太田氏はEC普及への課題について、「電子署名、電子認証の法的位置付けを早急に整備する必要がある。従来の紙をベースにした契約と電子的な契約を、同じ信頼感を持って行なえるようにしなければ」と述べ、契約時の信用を確立することが鍵となる、とした。

「海外の業者とトラブルになった際、訴訟で解決するのは難しい。法廷外で紛争処理を行なう機関が重要になるだろう」と述べる松本教授 「海外の業者とトラブルになった際、訴訟で解決するのは難しい。法廷外で紛争処理を行なう機関が重要になるだろう」と述べる松本教授



続いて、一橋大学の松本氏が“電子商取引における法的課題”をテーマに、電子認証の法的問題を中心に講演を行なった。松本氏は、ECにおいて消費者は、相手が信頼できる相手なのか、個人情報は守られるのか、といった不安を抱いていると指摘。信頼性を高めるため、消費者協会といった第三者が、一定の審査に合格した業者に対し、“マル適マーク”をウェブに掲げることを認める試みなどを紹介した。

電子認証をめぐっては、法的には電子データによる契約成立の可否、電子データを文書と認めることの是非、といった点が問題となる。松本氏は、「日本では本来、契約の際に書面化せよと民法は定めておらず、ECにそのまま移行できそうに見える。ところが実際には慣習として、煩わしいほど押印を要求されてしまう」と指摘。その上で「電子署名においては、秘密鍵が盗まれない限り押印以上に無改ざん性が保証される。
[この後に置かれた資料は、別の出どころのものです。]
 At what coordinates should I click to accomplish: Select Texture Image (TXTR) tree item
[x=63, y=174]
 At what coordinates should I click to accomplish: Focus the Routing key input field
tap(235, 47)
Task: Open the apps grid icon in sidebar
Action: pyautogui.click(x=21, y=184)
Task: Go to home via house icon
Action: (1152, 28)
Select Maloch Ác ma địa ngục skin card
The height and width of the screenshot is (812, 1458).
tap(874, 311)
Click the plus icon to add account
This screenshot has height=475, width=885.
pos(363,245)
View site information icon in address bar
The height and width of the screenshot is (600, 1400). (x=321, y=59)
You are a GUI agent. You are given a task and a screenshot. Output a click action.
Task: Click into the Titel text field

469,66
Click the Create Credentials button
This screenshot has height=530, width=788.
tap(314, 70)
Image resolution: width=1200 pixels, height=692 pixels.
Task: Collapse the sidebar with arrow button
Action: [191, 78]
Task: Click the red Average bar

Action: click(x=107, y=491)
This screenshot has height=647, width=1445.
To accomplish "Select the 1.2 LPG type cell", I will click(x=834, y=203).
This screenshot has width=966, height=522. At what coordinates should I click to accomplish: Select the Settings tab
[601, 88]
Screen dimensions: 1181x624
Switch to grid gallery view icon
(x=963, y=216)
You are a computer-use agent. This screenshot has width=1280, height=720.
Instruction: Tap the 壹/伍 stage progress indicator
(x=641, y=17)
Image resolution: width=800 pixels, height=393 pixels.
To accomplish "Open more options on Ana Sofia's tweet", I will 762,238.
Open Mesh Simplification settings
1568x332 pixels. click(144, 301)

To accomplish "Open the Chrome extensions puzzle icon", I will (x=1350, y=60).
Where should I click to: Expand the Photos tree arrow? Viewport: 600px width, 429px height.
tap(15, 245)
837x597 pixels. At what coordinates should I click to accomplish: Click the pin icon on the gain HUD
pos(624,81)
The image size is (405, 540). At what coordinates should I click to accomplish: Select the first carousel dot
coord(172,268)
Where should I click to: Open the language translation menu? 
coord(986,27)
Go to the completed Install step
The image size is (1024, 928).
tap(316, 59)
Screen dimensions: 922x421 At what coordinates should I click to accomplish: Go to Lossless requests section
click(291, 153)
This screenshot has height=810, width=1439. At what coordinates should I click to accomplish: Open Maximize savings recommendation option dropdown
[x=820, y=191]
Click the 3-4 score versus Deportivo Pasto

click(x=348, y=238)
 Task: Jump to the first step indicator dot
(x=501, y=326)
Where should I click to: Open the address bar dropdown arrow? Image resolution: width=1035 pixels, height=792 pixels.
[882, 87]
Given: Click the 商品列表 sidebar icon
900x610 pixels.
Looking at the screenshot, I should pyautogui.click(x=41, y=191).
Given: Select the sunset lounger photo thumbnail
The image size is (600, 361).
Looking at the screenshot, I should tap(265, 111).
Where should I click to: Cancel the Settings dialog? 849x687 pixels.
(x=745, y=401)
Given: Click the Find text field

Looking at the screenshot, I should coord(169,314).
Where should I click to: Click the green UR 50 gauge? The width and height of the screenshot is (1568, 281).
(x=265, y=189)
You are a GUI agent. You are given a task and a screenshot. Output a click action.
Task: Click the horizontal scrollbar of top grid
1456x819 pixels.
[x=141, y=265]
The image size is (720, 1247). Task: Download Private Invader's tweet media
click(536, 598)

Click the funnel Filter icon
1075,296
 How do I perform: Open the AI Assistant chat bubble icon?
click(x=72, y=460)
電子署名に押印と同じ効力を与えても問題はない」との見方を示した。

また認証をオーソライズする認証機関について、「安全氏や確実性が資格要件となり、最終的には上位機関、つまり国が責任を持つ必要があるだろう。また海外との取引の際には、国内とは商慣習が異なる機関による認証に法的効力をどの程度与えていいのかも問題になる」とした。

最後に松本氏は、「既存の法律の解釈と、ECを安心して行なうための制度作りはイコールにならない。現状では裁判になったらどうなる、といったことより、事前にはっきりさせておいたほうが取引もやりやすい。その意味でも早急な法整備が求められている」と締めくくった。